__Data listing__.
..............................
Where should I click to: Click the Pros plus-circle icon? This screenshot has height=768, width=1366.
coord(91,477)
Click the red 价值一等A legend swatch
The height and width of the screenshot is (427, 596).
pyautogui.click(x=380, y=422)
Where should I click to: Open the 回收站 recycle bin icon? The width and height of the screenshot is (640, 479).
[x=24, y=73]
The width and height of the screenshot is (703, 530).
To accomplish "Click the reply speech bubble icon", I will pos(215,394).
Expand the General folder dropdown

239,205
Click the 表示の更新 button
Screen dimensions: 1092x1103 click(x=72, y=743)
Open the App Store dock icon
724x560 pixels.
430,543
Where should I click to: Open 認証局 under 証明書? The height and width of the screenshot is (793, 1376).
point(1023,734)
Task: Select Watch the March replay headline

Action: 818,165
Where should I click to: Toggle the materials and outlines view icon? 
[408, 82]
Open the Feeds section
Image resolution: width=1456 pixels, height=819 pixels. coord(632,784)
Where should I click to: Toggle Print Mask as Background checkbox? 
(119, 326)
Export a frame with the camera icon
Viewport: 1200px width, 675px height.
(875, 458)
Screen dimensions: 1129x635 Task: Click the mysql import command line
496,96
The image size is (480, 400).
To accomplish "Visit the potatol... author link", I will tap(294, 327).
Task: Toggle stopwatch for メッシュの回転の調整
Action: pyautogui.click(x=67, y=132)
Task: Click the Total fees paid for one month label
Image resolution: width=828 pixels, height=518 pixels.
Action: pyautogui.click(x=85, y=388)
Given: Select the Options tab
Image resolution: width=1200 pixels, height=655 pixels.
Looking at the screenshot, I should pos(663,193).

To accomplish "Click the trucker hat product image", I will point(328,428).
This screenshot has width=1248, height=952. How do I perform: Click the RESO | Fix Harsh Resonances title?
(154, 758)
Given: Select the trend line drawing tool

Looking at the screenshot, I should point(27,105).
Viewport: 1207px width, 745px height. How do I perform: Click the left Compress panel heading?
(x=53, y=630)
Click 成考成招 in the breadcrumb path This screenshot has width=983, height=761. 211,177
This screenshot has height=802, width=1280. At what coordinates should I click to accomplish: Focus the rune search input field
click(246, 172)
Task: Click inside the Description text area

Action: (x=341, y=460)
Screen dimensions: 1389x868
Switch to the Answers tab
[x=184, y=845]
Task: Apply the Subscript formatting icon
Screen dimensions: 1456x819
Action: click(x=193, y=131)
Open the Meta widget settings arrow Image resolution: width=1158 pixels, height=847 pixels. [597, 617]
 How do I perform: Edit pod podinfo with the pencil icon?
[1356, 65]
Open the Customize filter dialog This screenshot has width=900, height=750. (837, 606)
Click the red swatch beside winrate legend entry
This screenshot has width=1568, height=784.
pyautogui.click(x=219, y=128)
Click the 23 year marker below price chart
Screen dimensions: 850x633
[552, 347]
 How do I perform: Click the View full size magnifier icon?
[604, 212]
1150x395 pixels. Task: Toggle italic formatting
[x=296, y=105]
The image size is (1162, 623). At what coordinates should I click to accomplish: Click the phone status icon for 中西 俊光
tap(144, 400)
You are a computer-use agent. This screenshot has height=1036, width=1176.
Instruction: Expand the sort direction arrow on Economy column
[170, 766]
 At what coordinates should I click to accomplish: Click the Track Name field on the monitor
..............................
__Challenge__. Recast all of the material above as a numbered list with one line per item, omitting the blank lines.

__Solution to this exercise__.
1. Where should I click to: Click the Pros plus-circle icon? This screenshot has height=768, width=1366.
2. coord(91,477)
3. Click the red 价值一等A legend swatch
4. The height and width of the screenshot is (427, 596).
5. pyautogui.click(x=380, y=422)
6. Where should I click to: Open the 回收站 recycle bin icon? The width and height of the screenshot is (640, 479).
7. [x=24, y=73]
8. The width and height of the screenshot is (703, 530).
9. To accomplish "Click the reply speech bubble icon", I will pos(215,394).
10. Expand the General folder dropdown
11. 239,205
12. Click the 表示の更新 button
13. Screen dimensions: 1092x1103 click(x=72, y=743)
14. Open the App Store dock icon
15. 724x560 pixels.
16. 430,543
17. Where should I click to: Open 認証局 under 証明書? The height and width of the screenshot is (793, 1376).
18. point(1023,734)
19. Task: Select Watch the March replay headline
20. Action: 818,165
21. Where should I click to: Toggle the materials and outlines view icon? 
22. [408, 82]
23. Open the Feeds section
24. Image resolution: width=1456 pixels, height=819 pixels. coord(632,784)
25. Where should I click to: Toggle Print Mask as Background checkbox? 
26. (119, 326)
27. Export a frame with the camera icon
28. Viewport: 1200px width, 675px height.
29. (875, 458)
30. Screen dimensions: 1129x635 Task: Click the mysql import command line
31. 496,96
32. The image size is (480, 400).
33. To accomplish "Visit the potatol... author link", I will tap(294, 327).
34. Task: Toggle stopwatch for メッシュの回転の調整
35. Action: pyautogui.click(x=67, y=132)
36. Task: Click the Total fees paid for one month label
37. Image resolution: width=828 pixels, height=518 pixels.
38. Action: pyautogui.click(x=85, y=388)
39. Given: Select the Options tab
40. Image resolution: width=1200 pixels, height=655 pixels.
41. Looking at the screenshot, I should pos(663,193).
42. To accomplish "Click the trucker hat product image", I will point(328,428).
43. This screenshot has width=1248, height=952. How do I perform: Click the RESO | Fix Harsh Resonances title?
44. (154, 758)
45. Given: Select the trend line drawing tool
46. Looking at the screenshot, I should point(27,105).
47. Viewport: 1207px width, 745px height. How do I perform: Click the left Compress panel heading?
48. (x=53, y=630)
49. Click 成考成招 in the breadcrumb path This screenshot has width=983, height=761. 211,177
50. This screenshot has height=802, width=1280. At what coordinates should I click to accomplish: Focus the rune search input field
51. click(246, 172)
52. Task: Click inside the Description text area
53. Action: (x=341, y=460)
54. Screen dimensions: 1389x868
55. Switch to the Answers tab
56. [x=184, y=845]
57. Task: Apply the Subscript formatting icon
58. Screen dimensions: 1456x819
59. Action: click(x=193, y=131)
60. Open the Meta widget settings arrow Image resolution: width=1158 pixels, height=847 pixels. [597, 617]
61.  How do I perform: Edit pod podinfo with the pencil icon?
62. [1356, 65]
63. Open the Customize filter dialog This screenshot has width=900, height=750. (837, 606)
64. Click the red swatch beside winrate legend entry
65. This screenshot has width=1568, height=784.
66. pyautogui.click(x=219, y=128)
67. Click the 23 year marker below price chart
68. Screen dimensions: 850x633
69. [552, 347]
70.  How do I perform: Click the View full size magnifier icon?
71. [604, 212]
72. 1150x395 pixels. Task: Toggle italic formatting
73. [x=296, y=105]
74. The image size is (1162, 623). At what coordinates should I click to accomplish: Click the phone status icon for 中西 俊光
75. tap(144, 400)
76. You are a computer-use agent. This screenshot has height=1036, width=1176.
77. Instruction: Expand the sort direction arrow on Economy column
78. [170, 766]
79.  At what coordinates should I click to accomplish: Click the Track Name field on the monitor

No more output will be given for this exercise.